It’s no secret, we rushed to get married. Um, hello…met in February, engaged in March and married in June. If that’s not rushing, I don’t know what is. But we didn’t get married for the reason most thought. We simply were ready for our happily ever after to begin. Oh, how naively we went into marriage.
Marriage is amazing and I love it, but it’s nothing like I thought it would be. Lately, I’ve been thinking of what I wish I had known before I got married. Things that would have made it easier to avoid some of our mistakes and to not fall into the traps couples so often do {us included}. Marriage introduces challenges that couples just simply aren’t prepared for.
Marriage is not about living happily ever after – If we were honest, we all crave a fairy-tale and a happy ending. I know I sure did. The problem isn’t wanting a fairy-tale romance but trying to compare your marriage and your spouse to those whirlwind romances in the movies. Open your heart up to Gods love first and He will show you how to truly love your husband without unreal expectations.
Marriage is not all about you – That’s a hard lesson to learn, isn’t it? Contrary to what the world tells you, it’s not about your happiness. It’s not about getting your needs met.
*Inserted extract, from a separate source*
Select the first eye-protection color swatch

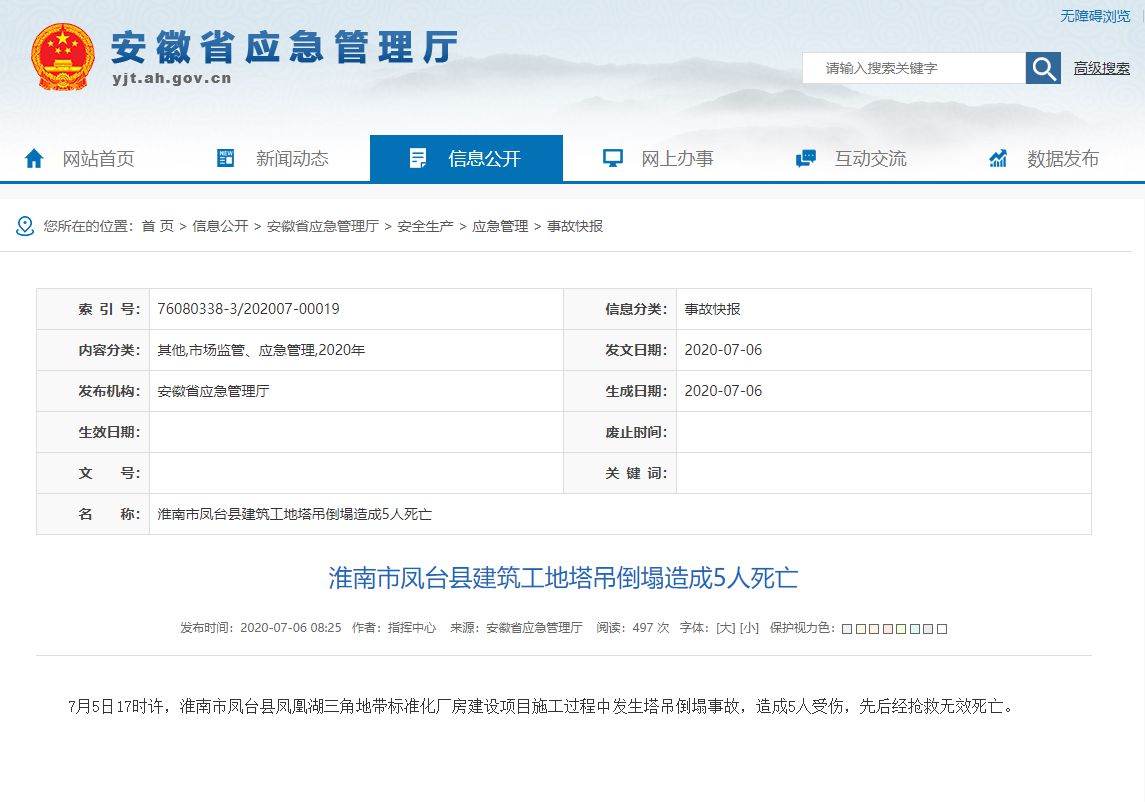click(847, 629)
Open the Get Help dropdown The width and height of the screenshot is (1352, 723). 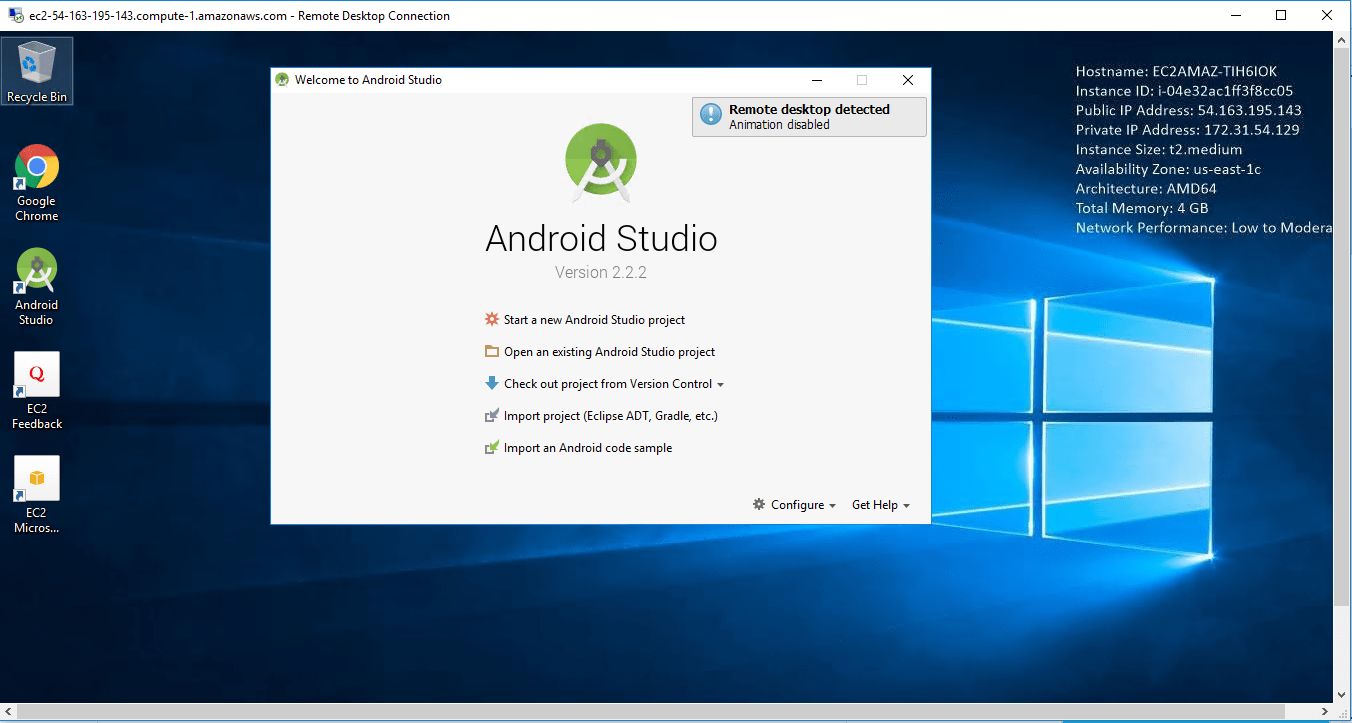[880, 505]
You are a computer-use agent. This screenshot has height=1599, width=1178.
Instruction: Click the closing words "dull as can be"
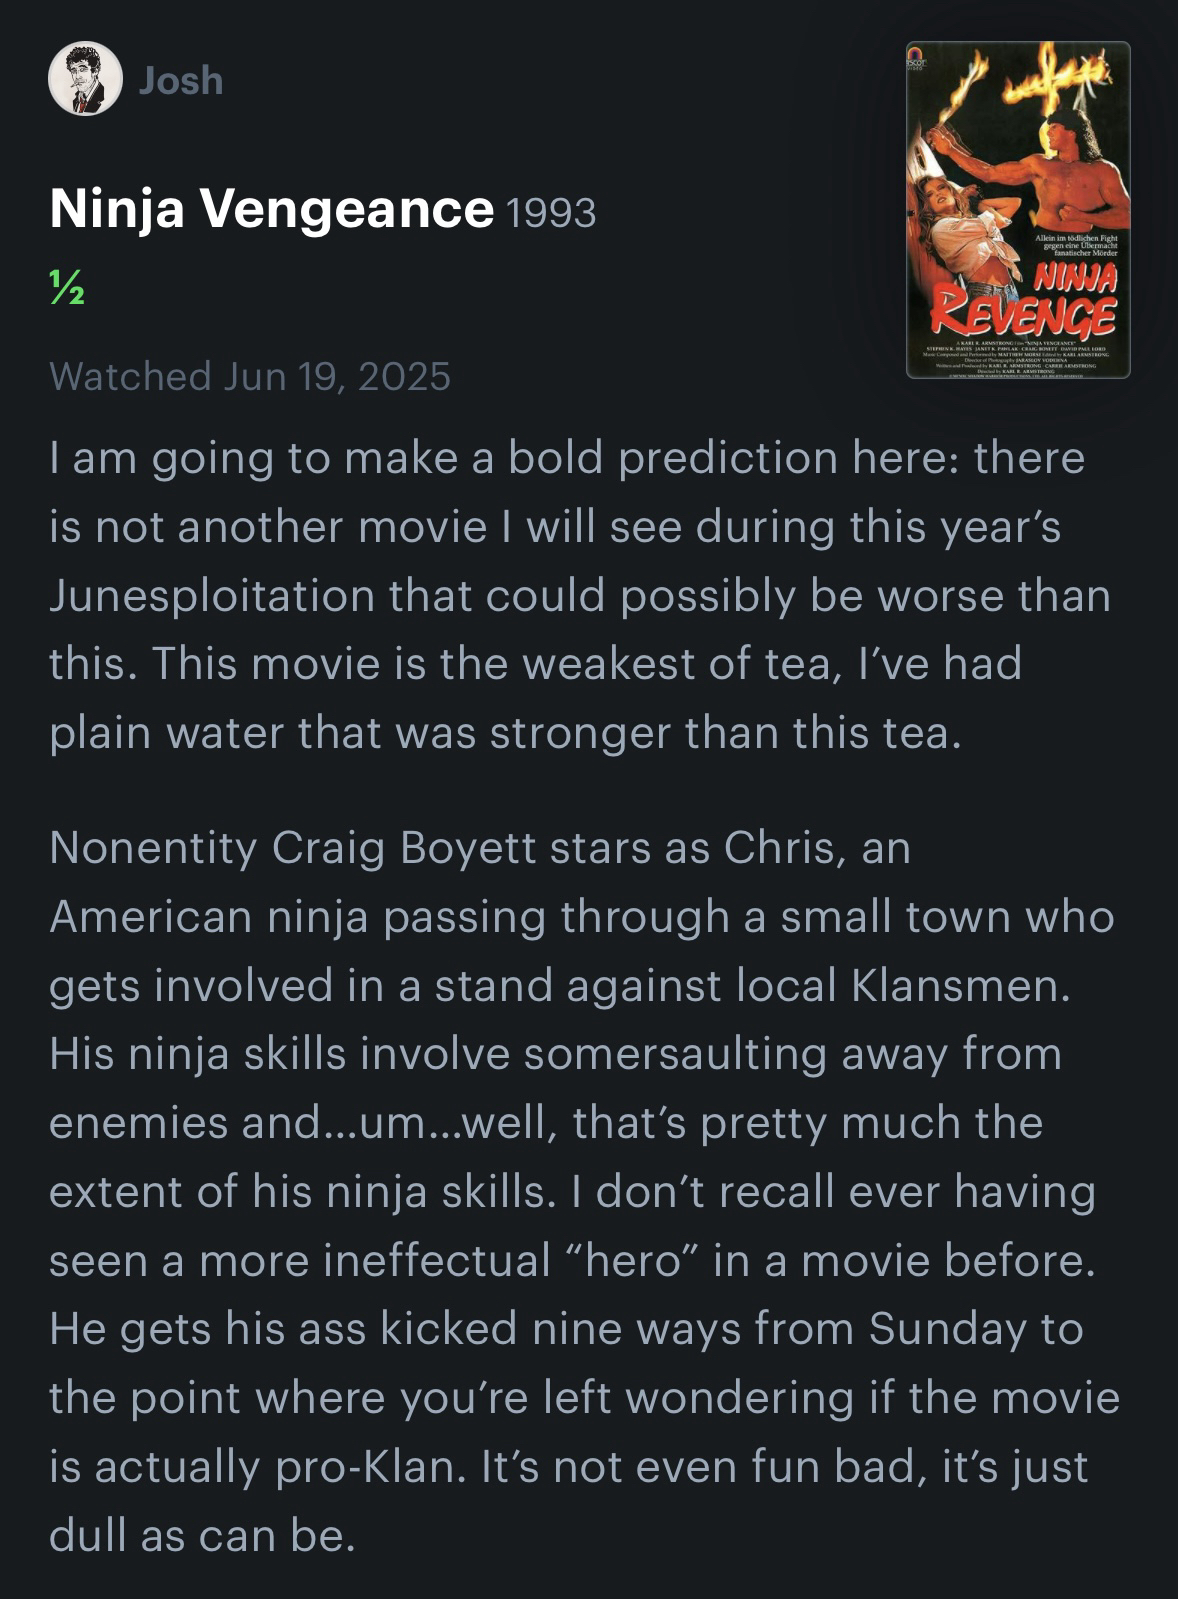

It’s about going through life together and serving God and each other. It’s about committing yourselves to each other, even though you may be different people in the years to come.
The more you put into your marriage, the more you’ll get out of it – Marriage takes a lot of work and time, there is no doubt about that. Realize that straight away and commit to it. Go into marriage knowing your not going to have a 50/50 marriage, but a 100/100 marriage. Give your all because you love them, not because you expect something in return.
You can’t do it on your own – Marriage is difficult. That is obvious when you see how many couples end in divorce. It’s two imperfect people living together, failing daily. The only way to make your marriage truly work is to center it on Christ. God intended marriage to mirror His relationship with the church so that we could basically be a testimony to others and SHOW them what God is like. You have to rely on God for wisdom, power, love and strength for your marriage.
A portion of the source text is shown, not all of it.